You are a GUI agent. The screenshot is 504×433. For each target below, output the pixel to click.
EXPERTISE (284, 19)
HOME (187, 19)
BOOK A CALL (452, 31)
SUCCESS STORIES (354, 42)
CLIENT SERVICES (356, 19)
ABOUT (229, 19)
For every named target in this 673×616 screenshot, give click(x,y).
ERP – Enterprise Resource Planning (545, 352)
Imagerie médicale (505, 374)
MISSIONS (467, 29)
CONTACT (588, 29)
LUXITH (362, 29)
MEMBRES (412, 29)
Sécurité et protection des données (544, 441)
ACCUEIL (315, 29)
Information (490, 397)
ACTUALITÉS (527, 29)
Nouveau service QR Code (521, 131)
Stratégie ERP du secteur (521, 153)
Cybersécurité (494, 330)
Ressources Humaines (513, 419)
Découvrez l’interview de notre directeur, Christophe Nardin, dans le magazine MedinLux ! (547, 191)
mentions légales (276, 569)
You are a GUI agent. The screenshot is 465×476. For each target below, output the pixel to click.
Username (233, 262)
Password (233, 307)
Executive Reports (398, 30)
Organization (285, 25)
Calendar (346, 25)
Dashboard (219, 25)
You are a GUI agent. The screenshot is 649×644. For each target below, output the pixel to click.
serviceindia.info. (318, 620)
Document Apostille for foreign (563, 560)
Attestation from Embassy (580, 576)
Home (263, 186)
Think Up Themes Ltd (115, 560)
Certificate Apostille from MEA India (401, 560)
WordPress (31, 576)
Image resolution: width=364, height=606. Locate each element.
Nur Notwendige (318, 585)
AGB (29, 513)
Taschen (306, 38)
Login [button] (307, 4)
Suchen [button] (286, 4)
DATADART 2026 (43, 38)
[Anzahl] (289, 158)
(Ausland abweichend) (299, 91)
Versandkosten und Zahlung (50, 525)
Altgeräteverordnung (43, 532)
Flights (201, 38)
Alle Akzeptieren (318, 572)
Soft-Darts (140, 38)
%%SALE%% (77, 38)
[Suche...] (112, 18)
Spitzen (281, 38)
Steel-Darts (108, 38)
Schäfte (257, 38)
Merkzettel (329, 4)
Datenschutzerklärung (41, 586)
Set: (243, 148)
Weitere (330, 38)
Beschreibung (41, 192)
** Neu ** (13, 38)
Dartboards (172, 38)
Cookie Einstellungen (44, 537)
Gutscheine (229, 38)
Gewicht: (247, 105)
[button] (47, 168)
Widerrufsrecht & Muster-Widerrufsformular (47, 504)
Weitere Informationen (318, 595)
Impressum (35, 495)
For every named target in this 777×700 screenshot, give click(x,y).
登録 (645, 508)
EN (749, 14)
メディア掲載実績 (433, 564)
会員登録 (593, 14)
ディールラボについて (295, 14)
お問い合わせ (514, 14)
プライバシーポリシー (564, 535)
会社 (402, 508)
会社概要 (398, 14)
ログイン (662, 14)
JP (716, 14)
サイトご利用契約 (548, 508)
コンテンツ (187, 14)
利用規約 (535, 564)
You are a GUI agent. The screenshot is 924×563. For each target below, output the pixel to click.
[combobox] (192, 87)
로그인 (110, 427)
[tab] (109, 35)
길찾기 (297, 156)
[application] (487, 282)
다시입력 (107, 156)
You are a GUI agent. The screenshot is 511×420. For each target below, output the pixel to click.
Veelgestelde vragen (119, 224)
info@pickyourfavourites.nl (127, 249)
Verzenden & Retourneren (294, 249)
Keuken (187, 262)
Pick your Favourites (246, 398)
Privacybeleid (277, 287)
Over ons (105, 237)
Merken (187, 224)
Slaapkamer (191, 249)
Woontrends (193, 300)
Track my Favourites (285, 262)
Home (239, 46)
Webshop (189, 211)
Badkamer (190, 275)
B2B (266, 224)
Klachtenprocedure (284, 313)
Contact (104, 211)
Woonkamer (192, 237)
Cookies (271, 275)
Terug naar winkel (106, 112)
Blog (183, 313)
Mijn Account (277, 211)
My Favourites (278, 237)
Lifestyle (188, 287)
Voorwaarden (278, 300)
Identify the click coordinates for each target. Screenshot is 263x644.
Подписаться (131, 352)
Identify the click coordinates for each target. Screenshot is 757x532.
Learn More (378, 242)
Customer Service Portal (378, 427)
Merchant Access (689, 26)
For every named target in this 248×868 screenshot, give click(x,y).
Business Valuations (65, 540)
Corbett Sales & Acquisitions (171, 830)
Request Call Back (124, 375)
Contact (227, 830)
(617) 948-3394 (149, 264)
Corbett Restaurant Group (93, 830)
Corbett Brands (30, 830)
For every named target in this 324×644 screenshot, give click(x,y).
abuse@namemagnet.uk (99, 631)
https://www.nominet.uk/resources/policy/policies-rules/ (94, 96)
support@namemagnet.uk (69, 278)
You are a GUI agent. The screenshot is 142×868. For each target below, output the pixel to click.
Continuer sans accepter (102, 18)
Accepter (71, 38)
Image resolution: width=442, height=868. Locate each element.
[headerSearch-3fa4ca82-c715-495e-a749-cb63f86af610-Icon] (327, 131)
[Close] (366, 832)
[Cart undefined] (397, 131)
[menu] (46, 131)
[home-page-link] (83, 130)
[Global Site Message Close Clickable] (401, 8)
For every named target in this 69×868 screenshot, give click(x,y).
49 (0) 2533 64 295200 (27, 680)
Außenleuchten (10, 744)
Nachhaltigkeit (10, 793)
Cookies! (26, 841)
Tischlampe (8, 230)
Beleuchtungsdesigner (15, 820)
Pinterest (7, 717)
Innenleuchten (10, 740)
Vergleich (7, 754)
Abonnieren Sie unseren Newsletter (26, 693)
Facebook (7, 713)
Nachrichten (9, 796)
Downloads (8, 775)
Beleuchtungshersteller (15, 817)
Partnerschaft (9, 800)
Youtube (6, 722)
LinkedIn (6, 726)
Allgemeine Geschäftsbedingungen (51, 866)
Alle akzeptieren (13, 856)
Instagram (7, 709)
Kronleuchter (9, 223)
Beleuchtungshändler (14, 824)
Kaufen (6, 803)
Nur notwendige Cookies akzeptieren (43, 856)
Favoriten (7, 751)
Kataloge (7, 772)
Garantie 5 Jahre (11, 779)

▬▬▬

_REQUEST_.
Rewrite the records above, changing "Executive Reports" to "Management Reports" and leaving every other part as it is.

_RESPONSE TO THE EXERCISE_.
You are a GUI agent. The screenshot is 504×433. For each target below, output the pixel to click.
EXPERTISE (284, 19)
HOME (187, 19)
BOOK A CALL (452, 31)
SUCCESS STORIES (354, 42)
CLIENT SERVICES (356, 19)
ABOUT (229, 19)
For every named target in this 673×616 screenshot, give click(x,y).
ERP – Enterprise Resource Planning (545, 352)
Imagerie médicale (505, 374)
MISSIONS (467, 29)
CONTACT (588, 29)
LUXITH (362, 29)
MEMBRES (412, 29)
Sécurité et protection des données (544, 441)
ACCUEIL (315, 29)
Information (490, 397)
ACTUALITÉS (527, 29)
Nouveau service QR Code (521, 131)
Stratégie ERP du secteur (521, 153)
Cybersécurité (494, 330)
Ressources Humaines (513, 419)
Découvrez l’interview de notre directeur, Christophe Nardin, dans le magazine MedinLux ! (547, 191)
mentions légales (276, 569)
You are a GUI agent. The screenshot is 465×476. For each target below, output the pixel to click.
Username (233, 262)
Password (233, 307)
Management Reports (398, 30)
Organization (285, 25)
Calendar (346, 25)
Dashboard (219, 25)
You are a GUI agent. The screenshot is 649×644. For each target below, output the pixel to click.
serviceindia.info. (318, 620)
Document Apostille for foreign (563, 560)
Attestation from Embassy (580, 576)
Home (263, 186)
Think Up Themes Ltd (115, 560)
Certificate Apostille from MEA India (401, 560)
WordPress (31, 576)
Image resolution: width=364, height=606. Locate each element.
Nur Notwendige (318, 585)
AGB (29, 513)
Taschen (306, 38)
Login [button] (307, 4)
Suchen [button] (286, 4)
DATADART 2026 (43, 38)
[Anzahl] (289, 158)
(Ausland abweichend) (299, 91)
Versandkosten und Zahlung (50, 525)
Altgeräteverordnung (43, 532)
Flights (201, 38)
Alle Akzeptieren (318, 572)
Soft-Darts (140, 38)
%%SALE%% (77, 38)
[Suche...] (112, 18)
Spitzen (281, 38)
Steel-Darts (108, 38)
Schäfte (257, 38)
Merkzettel (329, 4)
Datenschutzerklärung (41, 586)
Set: (243, 148)
Weitere (330, 38)
Beschreibung (41, 192)
** Neu ** (13, 38)
Dartboards (172, 38)
Cookie Einstellungen (44, 537)
Gutscheine (229, 38)
Gewicht: (247, 105)
[button] (47, 168)
Widerrufsrecht & Muster-Widerrufsformular (47, 504)
Weitere Informationen (318, 595)
Impressum (35, 495)
For every named target in this 777×700 screenshot, give click(x,y).
登録 (645, 508)
EN (749, 14)
メディア掲載実績 (433, 564)
会員登録 (593, 14)
ディールラボについて (295, 14)
お問い合わせ (514, 14)
プライバシーポリシー (564, 535)
会社 (402, 508)
会社概要 (398, 14)
ログイン (662, 14)
JP (716, 14)
サイトご利用契約 (548, 508)
コンテンツ (187, 14)
利用規約 (535, 564)
You are a GUI agent. The screenshot is 924×563. For each target below, output the pixel to click.
[combobox] (192, 87)
로그인 (110, 427)
[tab] (109, 35)
길찾기 (297, 156)
[application] (487, 282)
다시입력 (107, 156)
You are a GUI agent. The screenshot is 511×420. For each target below, output the pixel to click.
Veelgestelde vragen (119, 224)
info@pickyourfavourites.nl (127, 249)
Verzenden & Retourneren (294, 249)
Keuken (187, 262)
Pick your Favourites (246, 398)
Privacybeleid (277, 287)
Over ons (105, 237)
Merken (187, 224)
Slaapkamer (191, 249)
Woontrends (193, 300)
Track my Favourites (285, 262)
Home (239, 46)
Webshop (189, 211)
Badkamer (190, 275)
B2B (266, 224)
Klachtenprocedure (284, 313)
Contact (104, 211)
Woonkamer (192, 237)
Cookies (271, 275)
Terug naar winkel (106, 112)
Blog (183, 313)
Mijn Account (277, 211)
My Favourites (278, 237)
Lifestyle (188, 287)
Voorwaarden (278, 300)
Identify the click coordinates for each target. Screenshot is 263x644.
Подписаться (131, 352)
Identify the click coordinates for each target. Screenshot is 757x532.
Learn More (378, 242)
Customer Service Portal (378, 427)
Merchant Access (689, 26)
For every named target in this 248×868 screenshot, give click(x,y).
Business Valuations (65, 540)
Corbett Sales & Acquisitions (171, 830)
Request Call Back (124, 375)
Contact (227, 830)
(617) 948-3394 (149, 264)
Corbett Restaurant Group (93, 830)
Corbett Brands (30, 830)
For every named target in this 324×644 screenshot, give click(x,y).
abuse@namemagnet.uk (99, 631)
https://www.nominet.uk/resources/policy/policies-rules/ (94, 96)
support@namemagnet.uk (69, 278)
You are a GUI agent. The screenshot is 142×868. For each target below, output the pixel to click.
Continuer sans accepter (102, 18)
Accepter (71, 38)
Image resolution: width=442, height=868. Locate each element.
[headerSearch-3fa4ca82-c715-495e-a749-cb63f86af610-Icon] (327, 131)
[Close] (366, 832)
[Cart undefined] (397, 131)
[menu] (46, 131)
[home-page-link] (83, 130)
[Global Site Message Close Clickable] (401, 8)
For every named target in this 69×868 screenshot, give click(x,y).
49 (0) 2533 64 295200 (27, 680)
Außenleuchten (10, 744)
Nachhaltigkeit (10, 793)
Cookies! (26, 841)
Tischlampe (8, 230)
Beleuchtungsdesigner (15, 820)
Pinterest (7, 717)
Innenleuchten (10, 740)
Vergleich (7, 754)
Abonnieren Sie unseren Newsletter (26, 693)
Facebook (7, 713)
Nachrichten (9, 796)
Downloads (8, 775)
Beleuchtungshersteller (15, 817)
Partnerschaft (9, 800)
Youtube (6, 722)
LinkedIn (6, 726)
Allgemeine Geschäftsbedingungen (51, 866)
Alle akzeptieren (13, 856)
Instagram (7, 709)
Kronleuchter (9, 223)
Beleuchtungshändler (14, 824)
Kaufen (6, 803)
Nur notwendige Cookies akzeptieren (43, 856)
Favoriten (7, 751)
Kataloge (7, 772)
Garantie 5 Jahre (11, 779)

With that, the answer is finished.